The book is not just an excellent description of the New Zealand social security system along with a history of its development and changes post World War II, but is set within an international socio-economic/political framework in order to investigate how and why retrenchment occurred. The overall conclusion is that the welfare state has shifted from its heyday in the 1950s/1960s based on rights and entitlements, to one based on need and fiscal cost savings.

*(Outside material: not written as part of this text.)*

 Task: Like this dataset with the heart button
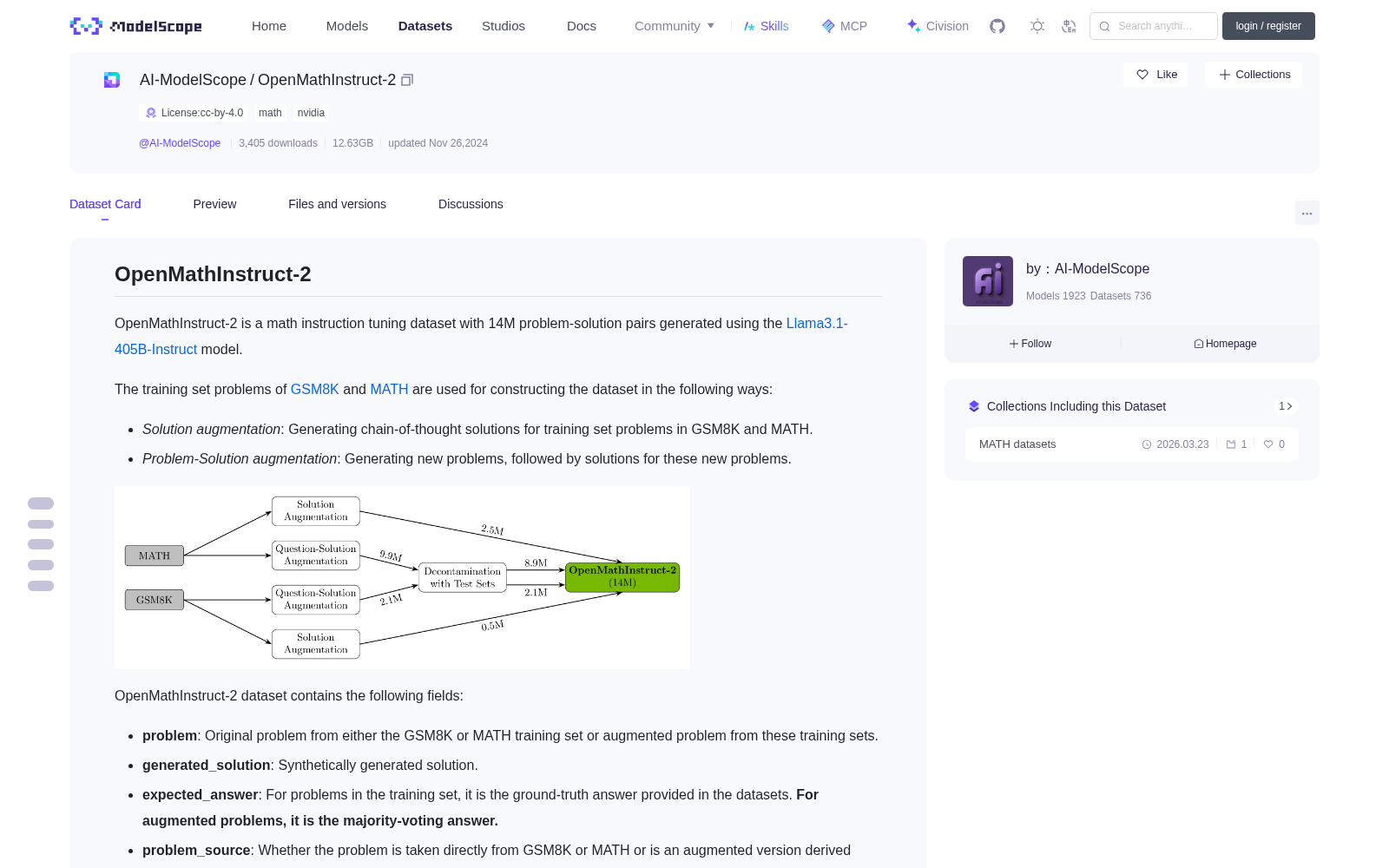pyautogui.click(x=1156, y=75)
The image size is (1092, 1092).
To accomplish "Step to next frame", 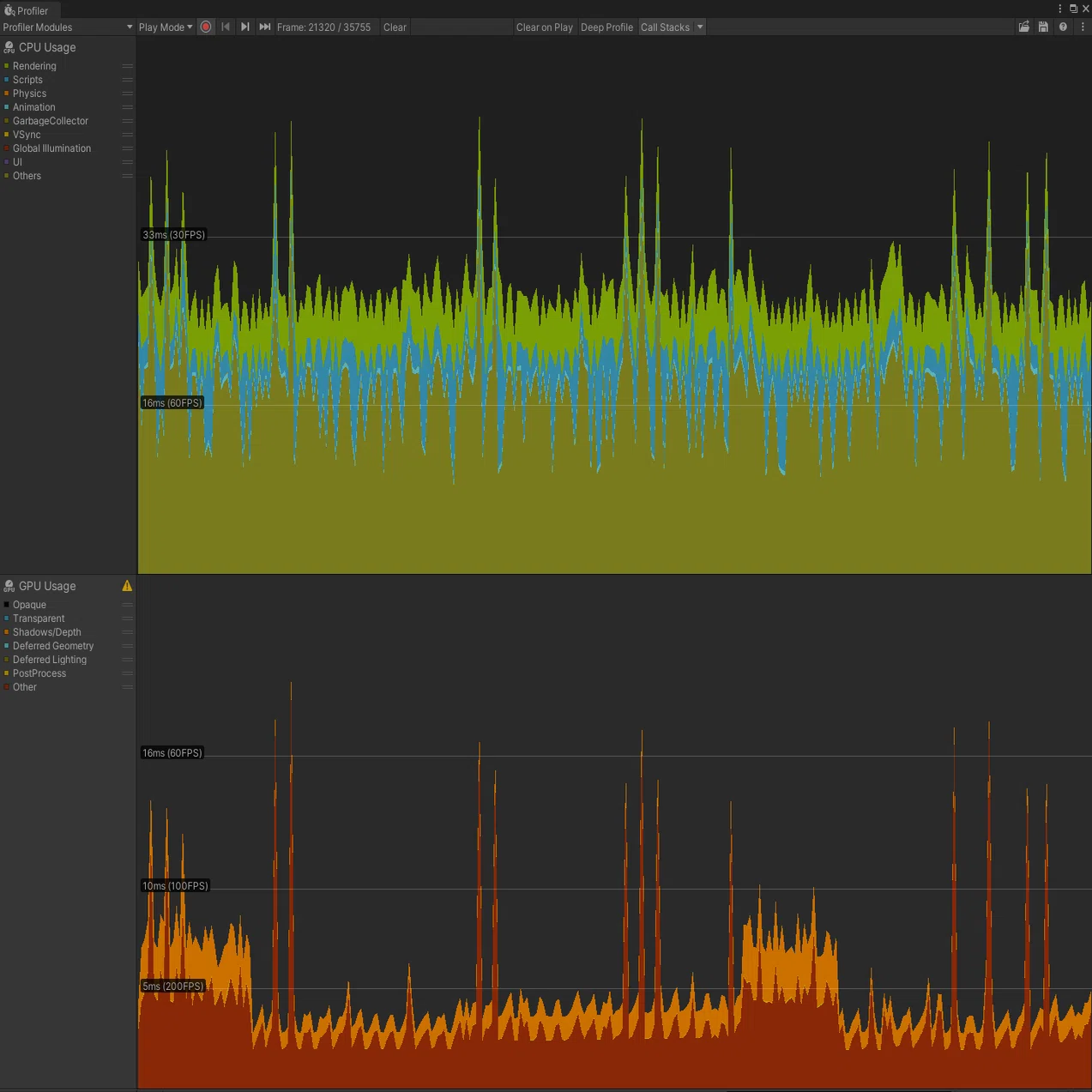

The welfare state is on the defensive, and has been damaged, but is not obsolete or dismantled.

In the author's view, New Zealand probably "tested the limits" of how far a democracy can go in this "dark art of downsizing". But the combination (to use local vernacular) of Ruthanasia and Rogernomics, at significant variation to electorate expectations and wishes, resulted in a …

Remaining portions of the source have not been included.